## REQUIRED WORK
Find the line that contains "Screen dimensions: 1000x539" in the entries below. Write out that line and all that follow it, unchanged and alone.

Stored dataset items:
══════
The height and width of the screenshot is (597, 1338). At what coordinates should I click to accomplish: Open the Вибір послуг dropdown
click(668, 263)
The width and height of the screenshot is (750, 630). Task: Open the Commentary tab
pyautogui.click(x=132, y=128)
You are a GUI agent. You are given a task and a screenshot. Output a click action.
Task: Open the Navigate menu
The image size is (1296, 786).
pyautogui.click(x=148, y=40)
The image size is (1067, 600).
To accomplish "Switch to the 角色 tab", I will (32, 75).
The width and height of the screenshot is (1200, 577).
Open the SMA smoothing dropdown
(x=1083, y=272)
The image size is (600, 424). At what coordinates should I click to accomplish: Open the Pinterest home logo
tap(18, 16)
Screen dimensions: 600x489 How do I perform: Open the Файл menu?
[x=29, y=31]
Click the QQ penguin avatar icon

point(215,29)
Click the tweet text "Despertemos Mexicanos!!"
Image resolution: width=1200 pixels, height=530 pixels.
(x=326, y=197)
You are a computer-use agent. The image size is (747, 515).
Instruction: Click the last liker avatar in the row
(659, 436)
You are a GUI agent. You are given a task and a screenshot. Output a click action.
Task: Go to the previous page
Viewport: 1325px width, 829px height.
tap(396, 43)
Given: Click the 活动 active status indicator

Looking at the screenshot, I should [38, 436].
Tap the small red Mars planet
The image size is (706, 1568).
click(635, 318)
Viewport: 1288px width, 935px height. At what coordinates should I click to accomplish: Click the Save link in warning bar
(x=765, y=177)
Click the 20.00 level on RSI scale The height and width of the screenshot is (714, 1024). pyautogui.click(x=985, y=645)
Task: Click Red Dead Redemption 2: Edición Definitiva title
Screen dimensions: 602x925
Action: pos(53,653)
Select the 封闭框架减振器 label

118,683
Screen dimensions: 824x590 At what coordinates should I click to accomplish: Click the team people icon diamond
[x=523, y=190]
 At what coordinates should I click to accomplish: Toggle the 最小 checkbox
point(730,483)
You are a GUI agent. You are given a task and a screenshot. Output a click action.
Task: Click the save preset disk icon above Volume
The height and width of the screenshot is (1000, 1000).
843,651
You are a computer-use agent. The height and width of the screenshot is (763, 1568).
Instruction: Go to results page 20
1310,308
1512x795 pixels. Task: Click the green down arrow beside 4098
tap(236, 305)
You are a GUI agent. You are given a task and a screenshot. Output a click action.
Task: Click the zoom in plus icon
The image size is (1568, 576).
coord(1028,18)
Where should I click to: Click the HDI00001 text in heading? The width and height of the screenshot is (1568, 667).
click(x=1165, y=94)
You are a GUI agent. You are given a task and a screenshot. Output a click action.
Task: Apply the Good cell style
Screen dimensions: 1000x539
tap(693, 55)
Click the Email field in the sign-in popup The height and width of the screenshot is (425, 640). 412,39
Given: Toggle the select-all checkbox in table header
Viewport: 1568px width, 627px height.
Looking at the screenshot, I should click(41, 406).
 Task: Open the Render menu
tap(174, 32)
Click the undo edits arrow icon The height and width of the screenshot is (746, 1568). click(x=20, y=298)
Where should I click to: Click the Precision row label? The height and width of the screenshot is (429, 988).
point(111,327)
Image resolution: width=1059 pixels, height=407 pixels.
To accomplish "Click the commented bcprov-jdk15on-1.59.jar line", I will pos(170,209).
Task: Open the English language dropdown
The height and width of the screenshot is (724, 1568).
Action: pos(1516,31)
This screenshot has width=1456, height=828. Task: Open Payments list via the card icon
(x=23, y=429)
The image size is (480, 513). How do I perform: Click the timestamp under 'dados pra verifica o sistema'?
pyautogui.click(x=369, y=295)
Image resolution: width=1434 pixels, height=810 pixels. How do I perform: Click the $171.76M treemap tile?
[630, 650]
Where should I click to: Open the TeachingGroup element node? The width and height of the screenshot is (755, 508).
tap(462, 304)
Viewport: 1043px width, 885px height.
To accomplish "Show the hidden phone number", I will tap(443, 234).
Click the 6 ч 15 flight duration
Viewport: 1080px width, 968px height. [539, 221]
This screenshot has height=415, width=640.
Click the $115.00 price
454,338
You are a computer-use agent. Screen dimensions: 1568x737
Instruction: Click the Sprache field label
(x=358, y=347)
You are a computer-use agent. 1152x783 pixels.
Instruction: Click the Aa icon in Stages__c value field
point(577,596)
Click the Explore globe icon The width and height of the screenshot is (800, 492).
══════
## SOLUTION TO THE PROBLEM
Screen dimensions: 1000x539
tap(693, 55)
Click the Email field in the sign-in popup The height and width of the screenshot is (425, 640). 412,39
Given: Toggle the select-all checkbox in table header
Viewport: 1568px width, 627px height.
Looking at the screenshot, I should click(41, 406).
 Task: Open the Render menu
tap(174, 32)
Click the undo edits arrow icon The height and width of the screenshot is (746, 1568). click(x=20, y=298)
Where should I click to: Click the Precision row label? The height and width of the screenshot is (429, 988).
point(111,327)
Image resolution: width=1059 pixels, height=407 pixels.
To accomplish "Click the commented bcprov-jdk15on-1.59.jar line", I will pos(170,209).
Task: Open the English language dropdown
The height and width of the screenshot is (724, 1568).
Action: pos(1516,31)
This screenshot has width=1456, height=828. Task: Open Payments list via the card icon
(x=23, y=429)
The image size is (480, 513). How do I perform: Click the timestamp under 'dados pra verifica o sistema'?
pyautogui.click(x=369, y=295)
Image resolution: width=1434 pixels, height=810 pixels. How do I perform: Click the $171.76M treemap tile?
[630, 650]
Where should I click to: Open the TeachingGroup element node? The width and height of the screenshot is (755, 508).
tap(462, 304)
Viewport: 1043px width, 885px height.
To accomplish "Show the hidden phone number", I will tap(443, 234).
Click the 6 ч 15 flight duration
Viewport: 1080px width, 968px height. [539, 221]
This screenshot has height=415, width=640.
Click the $115.00 price
454,338
You are a computer-use agent. Screen dimensions: 1568x737
Instruction: Click the Sprache field label
(x=358, y=347)
You are a computer-use agent. 1152x783 pixels.
Instruction: Click the Aa icon in Stages__c value field
point(577,596)
Click the Explore globe icon The width and height of the screenshot is (800, 492).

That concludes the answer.